[[ Records open ]]

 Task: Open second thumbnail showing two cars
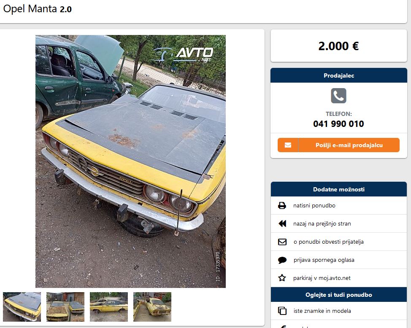(65, 307)
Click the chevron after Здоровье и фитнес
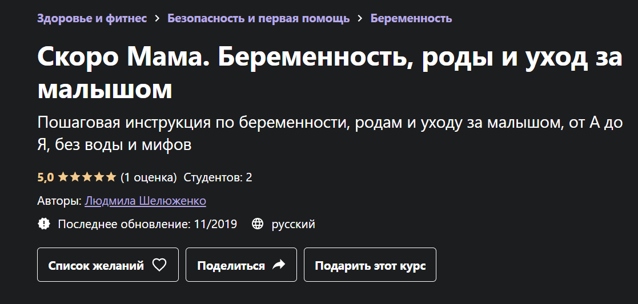This screenshot has width=638, height=304. (157, 18)
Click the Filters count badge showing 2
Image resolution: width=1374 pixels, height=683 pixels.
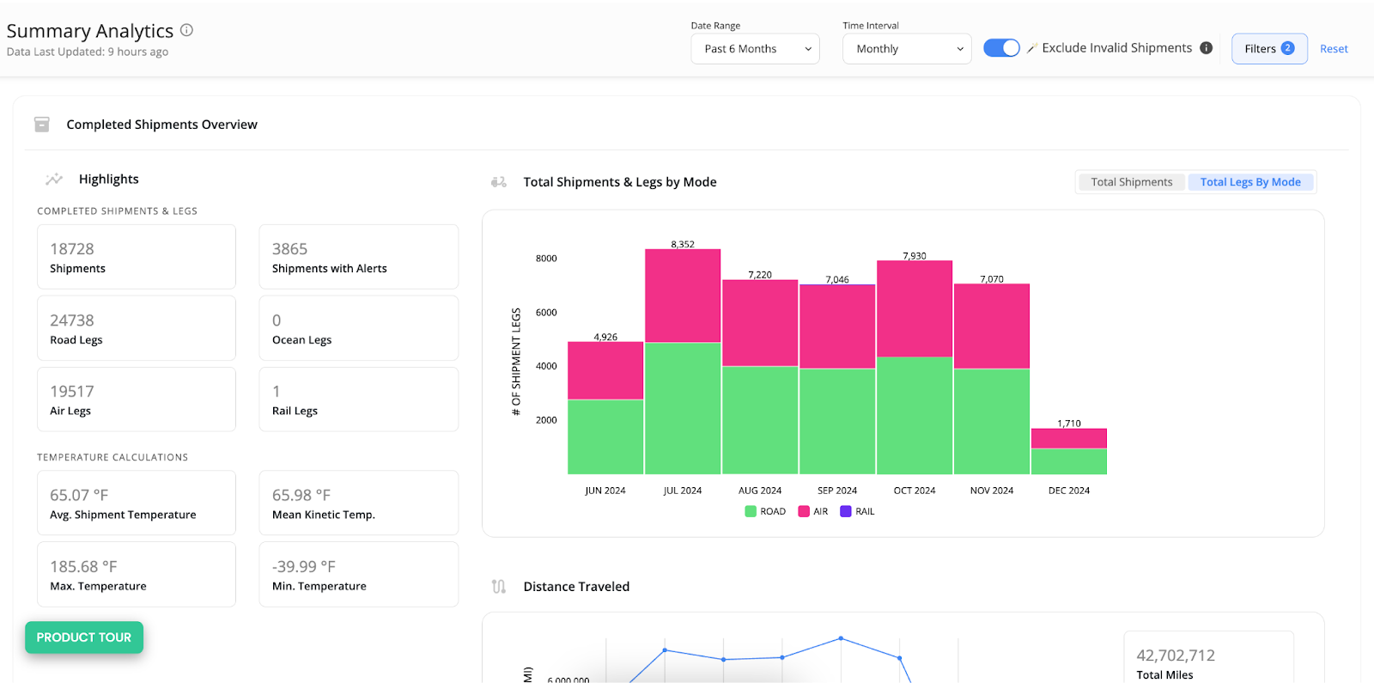pyautogui.click(x=1287, y=48)

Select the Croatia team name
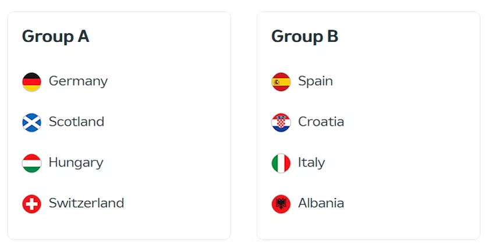tap(321, 122)
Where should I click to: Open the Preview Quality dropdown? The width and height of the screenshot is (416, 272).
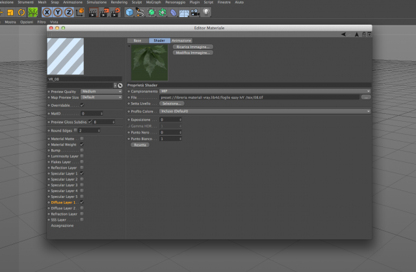click(101, 91)
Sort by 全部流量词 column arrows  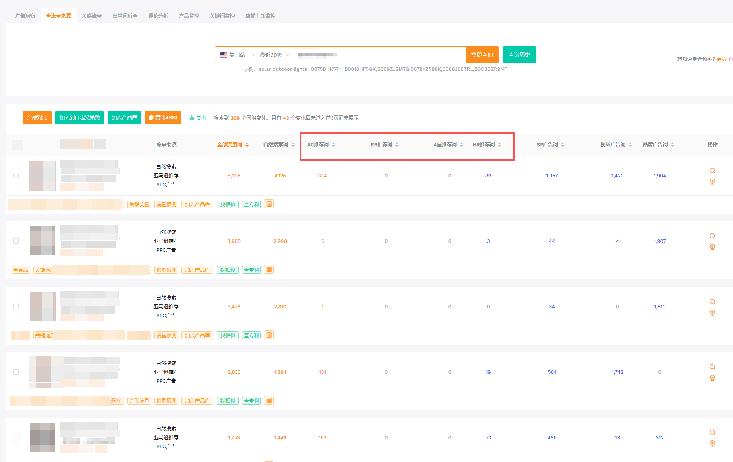pyautogui.click(x=247, y=145)
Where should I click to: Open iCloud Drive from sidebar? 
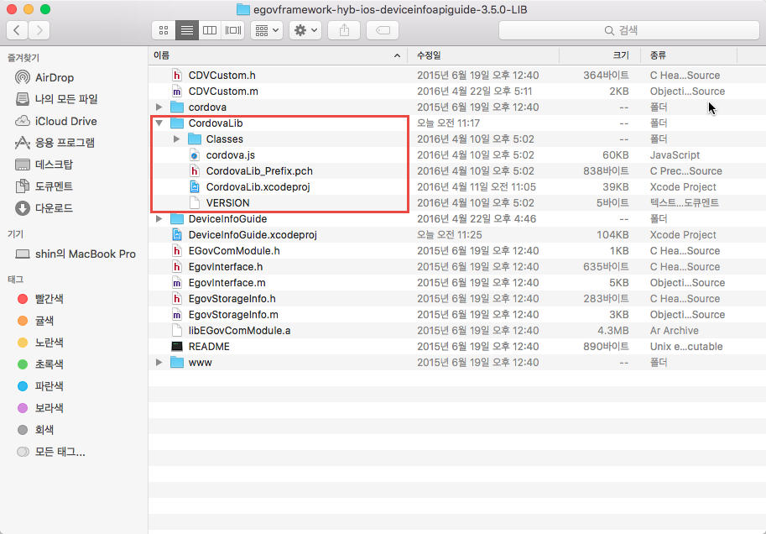pos(65,121)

[[ Records closed ]]

> What this task involves:
Although the records above contain pictures, the copy should hold only the lines from their start through the line containing "Click the Filters count badge showing 2", each exactly as written, and none of the pictures.

> Result below:
 Task: Open second thumbnail showing two cars
(65, 307)
Click the chevron after Здоровье и фитнес
This screenshot has width=638, height=304. (157, 18)
Click the Filters count badge showing 2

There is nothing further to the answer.